Auch in der Koalition führten Merz’ Äußerungen zu Spannungen, sodass der Kanzler seine Position wieder abschwächen musste. Die Frage stellt sich, ob deutsche Politiker die Tragweite ihrer Entscheidungen vollständig durchdacht haben. Jede weitere Eskalation bringt Deutschland näher an eine direkte Konfrontation mit einer Atommacht heran.
Rüstungslobby wittert Geschäfte
Während die politische Debatte tobt, steht die deutsche Rüstungsindustrie bereit und wittert lukrative Geschäfte. MBDA Deutschland investiert in den nächsten vier Jahren über 200 Millionen Euro in seine Standorte und schafft rund 300 zusätzliche Arbeitsplätze, hauptsächlich in Schrobenhausen. “Der Taurus gehört in einen Baukasten für moderne Kriegsführung”, erklärt Deutschland-Chef Gottschild unverblümt. Die Produktionskapazitäten seien vorhanden, es fehle nur der politische Auftrag.
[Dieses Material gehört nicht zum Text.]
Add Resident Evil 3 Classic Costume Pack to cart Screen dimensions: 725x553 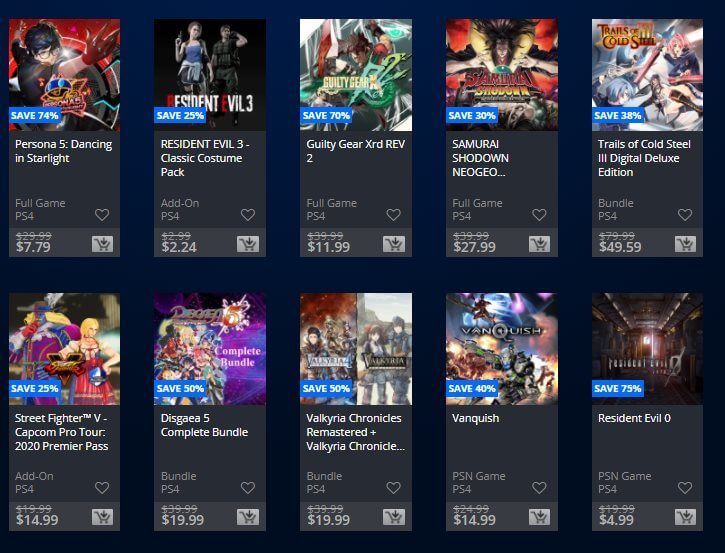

Merz hat nach seinem Treffen mit dem ukrainischen Präsidenten Wolodymyr Selenskyj zwar keine konkreten Zusagen für Taurus-Lieferungen gemacht, aber Unterstützung bei der Produktion eigener weitreichender Raketen zugesagt. Bis Ende des Jahres soll der Westen rund 30 Milliarden US-Dollar bereitstellen, um die ukrainische Waffenproduktion anzukurbeln. Welchen Anteil davon Deutschland stemmen wird, ließ Merz offen.
Deutsche Bevölkerung als Geisel der Eskalation
Die Drohungen aus Moskau machen deutlich, dass deutsche Bürger zunehmend zu Geiseln einer Eskalationspolitik werden, die sie nie gewählt haben. Während Politiker in Berlin über Waffenlieferungen entscheiden, müssen die Menschen in Bayern damit leben, dass ihre Heimat zum potentiellen Angriffsziel wird. Kanzleramtschef Thorsten Frei betonte lediglich, man werde die Ukraine “wirkungsvoll unterstützen”. Jede Waffe werde aber “zu ihrer Zeit und entsprechend den militärischen Herausforderungen” geliefert.
Die Frage bleibt, ob die deutsche Politik bereit ist, für ihre Ukraine-Unterstützung auch die Sicherheit der eigenen Bevölkerung aufs Spiel zu setzen. Die Drohungen aus Moskau dürfen als ernste Warnung verstanden werden.